### Records for this task

————

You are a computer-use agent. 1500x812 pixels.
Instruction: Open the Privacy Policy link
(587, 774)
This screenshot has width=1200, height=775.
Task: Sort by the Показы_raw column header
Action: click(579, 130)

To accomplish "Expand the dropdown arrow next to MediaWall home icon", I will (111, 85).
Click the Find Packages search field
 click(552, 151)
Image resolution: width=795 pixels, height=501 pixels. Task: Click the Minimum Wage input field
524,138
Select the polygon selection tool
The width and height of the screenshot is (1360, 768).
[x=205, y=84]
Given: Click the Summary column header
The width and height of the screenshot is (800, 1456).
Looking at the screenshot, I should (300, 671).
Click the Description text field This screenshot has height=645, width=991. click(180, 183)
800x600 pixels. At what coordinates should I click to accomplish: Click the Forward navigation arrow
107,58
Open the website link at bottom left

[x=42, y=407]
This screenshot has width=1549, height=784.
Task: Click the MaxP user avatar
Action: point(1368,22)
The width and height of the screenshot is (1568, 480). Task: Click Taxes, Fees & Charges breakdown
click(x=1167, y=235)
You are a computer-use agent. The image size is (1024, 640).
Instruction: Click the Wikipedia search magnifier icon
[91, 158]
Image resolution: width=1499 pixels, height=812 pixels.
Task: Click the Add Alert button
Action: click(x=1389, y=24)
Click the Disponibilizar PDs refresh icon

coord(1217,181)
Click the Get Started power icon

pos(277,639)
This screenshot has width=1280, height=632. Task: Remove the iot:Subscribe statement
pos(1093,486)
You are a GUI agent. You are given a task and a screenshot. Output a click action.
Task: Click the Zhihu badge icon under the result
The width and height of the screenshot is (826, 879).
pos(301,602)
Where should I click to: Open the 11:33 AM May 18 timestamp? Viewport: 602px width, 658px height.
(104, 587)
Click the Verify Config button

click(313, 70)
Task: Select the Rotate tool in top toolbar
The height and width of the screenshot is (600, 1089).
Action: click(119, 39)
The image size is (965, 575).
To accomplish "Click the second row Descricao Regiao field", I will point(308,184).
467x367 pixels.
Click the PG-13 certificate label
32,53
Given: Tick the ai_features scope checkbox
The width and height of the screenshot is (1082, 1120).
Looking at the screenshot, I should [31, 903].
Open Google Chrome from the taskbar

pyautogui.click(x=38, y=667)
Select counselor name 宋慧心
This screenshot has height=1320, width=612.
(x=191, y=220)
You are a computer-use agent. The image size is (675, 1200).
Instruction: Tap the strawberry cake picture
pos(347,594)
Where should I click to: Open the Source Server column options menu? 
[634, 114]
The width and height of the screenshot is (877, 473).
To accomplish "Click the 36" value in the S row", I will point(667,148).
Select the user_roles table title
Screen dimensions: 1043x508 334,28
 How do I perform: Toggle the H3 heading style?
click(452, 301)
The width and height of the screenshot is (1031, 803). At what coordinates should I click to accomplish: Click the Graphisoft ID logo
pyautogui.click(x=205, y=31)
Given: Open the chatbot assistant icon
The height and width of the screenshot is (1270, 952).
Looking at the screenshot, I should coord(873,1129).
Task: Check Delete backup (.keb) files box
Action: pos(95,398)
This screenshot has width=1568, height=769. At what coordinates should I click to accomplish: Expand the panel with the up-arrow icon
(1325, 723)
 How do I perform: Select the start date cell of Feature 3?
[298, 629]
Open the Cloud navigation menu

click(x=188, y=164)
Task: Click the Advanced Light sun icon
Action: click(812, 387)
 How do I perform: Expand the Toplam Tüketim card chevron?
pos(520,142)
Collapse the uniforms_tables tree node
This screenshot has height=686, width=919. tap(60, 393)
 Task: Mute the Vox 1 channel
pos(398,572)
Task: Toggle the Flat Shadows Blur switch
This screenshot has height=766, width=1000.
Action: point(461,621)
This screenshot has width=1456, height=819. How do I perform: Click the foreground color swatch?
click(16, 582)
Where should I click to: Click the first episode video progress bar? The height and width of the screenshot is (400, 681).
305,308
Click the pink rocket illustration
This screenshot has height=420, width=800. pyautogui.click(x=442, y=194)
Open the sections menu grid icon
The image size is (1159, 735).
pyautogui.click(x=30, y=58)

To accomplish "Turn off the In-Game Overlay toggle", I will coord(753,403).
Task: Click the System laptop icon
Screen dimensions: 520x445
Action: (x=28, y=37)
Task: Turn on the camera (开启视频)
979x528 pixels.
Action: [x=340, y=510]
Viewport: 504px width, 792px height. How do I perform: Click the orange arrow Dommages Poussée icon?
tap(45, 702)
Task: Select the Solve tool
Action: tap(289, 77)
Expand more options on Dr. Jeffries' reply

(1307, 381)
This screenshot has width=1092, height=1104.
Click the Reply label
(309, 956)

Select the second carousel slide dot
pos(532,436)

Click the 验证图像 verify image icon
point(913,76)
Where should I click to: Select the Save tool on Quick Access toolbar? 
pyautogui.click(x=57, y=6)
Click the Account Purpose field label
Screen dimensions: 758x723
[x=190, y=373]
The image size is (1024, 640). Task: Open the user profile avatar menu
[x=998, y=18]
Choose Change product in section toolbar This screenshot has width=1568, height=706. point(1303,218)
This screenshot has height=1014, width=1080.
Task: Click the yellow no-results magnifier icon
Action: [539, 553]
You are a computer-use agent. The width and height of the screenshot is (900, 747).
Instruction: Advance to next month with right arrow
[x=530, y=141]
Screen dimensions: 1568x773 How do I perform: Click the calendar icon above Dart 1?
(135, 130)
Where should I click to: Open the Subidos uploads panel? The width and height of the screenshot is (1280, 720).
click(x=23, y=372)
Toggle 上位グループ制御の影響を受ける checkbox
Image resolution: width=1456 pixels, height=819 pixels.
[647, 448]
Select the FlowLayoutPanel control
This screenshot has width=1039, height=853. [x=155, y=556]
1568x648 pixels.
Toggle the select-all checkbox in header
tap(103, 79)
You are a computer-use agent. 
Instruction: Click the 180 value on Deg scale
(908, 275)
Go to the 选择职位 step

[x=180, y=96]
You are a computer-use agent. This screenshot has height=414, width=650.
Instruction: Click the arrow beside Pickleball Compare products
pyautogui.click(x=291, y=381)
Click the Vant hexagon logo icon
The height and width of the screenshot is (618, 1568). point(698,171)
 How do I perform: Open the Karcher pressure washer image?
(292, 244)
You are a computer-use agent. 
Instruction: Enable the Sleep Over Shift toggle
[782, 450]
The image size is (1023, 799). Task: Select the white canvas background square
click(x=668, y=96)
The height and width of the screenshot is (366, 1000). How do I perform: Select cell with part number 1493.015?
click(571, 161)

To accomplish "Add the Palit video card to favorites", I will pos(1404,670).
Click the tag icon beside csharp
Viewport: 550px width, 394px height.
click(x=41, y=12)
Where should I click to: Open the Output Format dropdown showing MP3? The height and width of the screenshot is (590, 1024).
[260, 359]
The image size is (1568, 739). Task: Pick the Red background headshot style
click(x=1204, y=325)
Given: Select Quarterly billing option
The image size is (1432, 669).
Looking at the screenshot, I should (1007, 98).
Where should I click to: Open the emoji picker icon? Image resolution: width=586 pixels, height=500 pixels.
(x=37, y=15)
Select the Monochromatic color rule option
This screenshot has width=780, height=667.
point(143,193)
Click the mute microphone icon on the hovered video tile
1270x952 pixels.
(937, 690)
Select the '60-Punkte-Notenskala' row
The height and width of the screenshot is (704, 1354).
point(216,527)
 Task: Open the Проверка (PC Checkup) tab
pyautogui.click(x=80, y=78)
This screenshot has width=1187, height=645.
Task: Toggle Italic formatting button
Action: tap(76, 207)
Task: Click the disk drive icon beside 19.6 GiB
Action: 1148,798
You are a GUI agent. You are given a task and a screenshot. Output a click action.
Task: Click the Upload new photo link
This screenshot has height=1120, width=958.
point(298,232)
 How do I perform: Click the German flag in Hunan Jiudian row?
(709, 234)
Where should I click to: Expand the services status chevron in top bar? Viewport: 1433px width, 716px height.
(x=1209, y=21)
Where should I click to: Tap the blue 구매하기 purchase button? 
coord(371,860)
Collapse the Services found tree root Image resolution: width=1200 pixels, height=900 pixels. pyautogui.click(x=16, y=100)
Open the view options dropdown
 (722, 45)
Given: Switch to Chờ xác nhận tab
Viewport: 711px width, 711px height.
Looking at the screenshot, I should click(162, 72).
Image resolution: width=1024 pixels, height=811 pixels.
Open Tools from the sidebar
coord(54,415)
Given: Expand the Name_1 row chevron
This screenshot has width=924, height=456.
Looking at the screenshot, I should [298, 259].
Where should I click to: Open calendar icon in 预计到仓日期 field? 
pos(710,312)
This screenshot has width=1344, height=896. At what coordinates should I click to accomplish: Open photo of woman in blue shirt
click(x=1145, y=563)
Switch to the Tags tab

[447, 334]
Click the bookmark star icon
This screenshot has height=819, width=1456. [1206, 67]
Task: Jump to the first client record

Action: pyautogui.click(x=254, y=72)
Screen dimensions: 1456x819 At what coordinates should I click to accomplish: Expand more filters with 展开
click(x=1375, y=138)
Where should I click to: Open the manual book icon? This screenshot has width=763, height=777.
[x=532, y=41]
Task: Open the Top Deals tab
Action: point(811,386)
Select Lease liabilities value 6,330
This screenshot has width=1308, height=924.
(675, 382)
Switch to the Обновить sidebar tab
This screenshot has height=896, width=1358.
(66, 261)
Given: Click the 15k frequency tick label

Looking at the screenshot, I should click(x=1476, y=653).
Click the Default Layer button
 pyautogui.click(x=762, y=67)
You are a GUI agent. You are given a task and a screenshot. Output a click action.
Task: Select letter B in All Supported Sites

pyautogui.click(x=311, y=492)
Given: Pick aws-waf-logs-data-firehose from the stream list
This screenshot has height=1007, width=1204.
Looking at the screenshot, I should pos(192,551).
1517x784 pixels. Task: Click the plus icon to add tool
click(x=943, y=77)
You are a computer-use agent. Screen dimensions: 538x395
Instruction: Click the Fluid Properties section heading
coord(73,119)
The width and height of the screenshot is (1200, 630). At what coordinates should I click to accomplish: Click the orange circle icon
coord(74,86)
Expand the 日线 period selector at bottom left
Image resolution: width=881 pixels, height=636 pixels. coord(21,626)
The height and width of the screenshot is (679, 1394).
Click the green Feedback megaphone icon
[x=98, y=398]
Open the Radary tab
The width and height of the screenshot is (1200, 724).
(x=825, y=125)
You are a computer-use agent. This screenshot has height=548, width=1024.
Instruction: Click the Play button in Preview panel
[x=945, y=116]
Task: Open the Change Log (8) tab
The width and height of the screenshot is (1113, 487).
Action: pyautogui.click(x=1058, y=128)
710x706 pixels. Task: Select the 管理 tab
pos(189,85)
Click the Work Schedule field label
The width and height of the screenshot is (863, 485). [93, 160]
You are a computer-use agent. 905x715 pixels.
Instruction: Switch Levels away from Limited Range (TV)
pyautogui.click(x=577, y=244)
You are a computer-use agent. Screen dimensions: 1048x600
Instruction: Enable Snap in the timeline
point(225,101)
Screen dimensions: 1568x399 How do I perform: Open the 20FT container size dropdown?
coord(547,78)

————

### Problem requirements
Every line above from the line with "Instruction: Click the arrow" to the line with "Click the tag icon beside csharp", inclusive, must be returned exactly; no other line belongs in the reply.

### Solution for this exercise
Instruction: Click the arrow beside Pickleball Compare products
pyautogui.click(x=291, y=381)
Click the Vant hexagon logo icon
The height and width of the screenshot is (618, 1568). point(698,171)
 How do I perform: Open the Karcher pressure washer image?
(292, 244)
You are a computer-use agent. 
Instruction: Enable the Sleep Over Shift toggle
[782, 450]
The image size is (1023, 799). Task: Select the white canvas background square
click(x=668, y=96)
The height and width of the screenshot is (366, 1000). How do I perform: Select cell with part number 1493.015?
click(571, 161)

To accomplish "Add the Palit video card to favorites", I will pos(1404,670).
Click the tag icon beside csharp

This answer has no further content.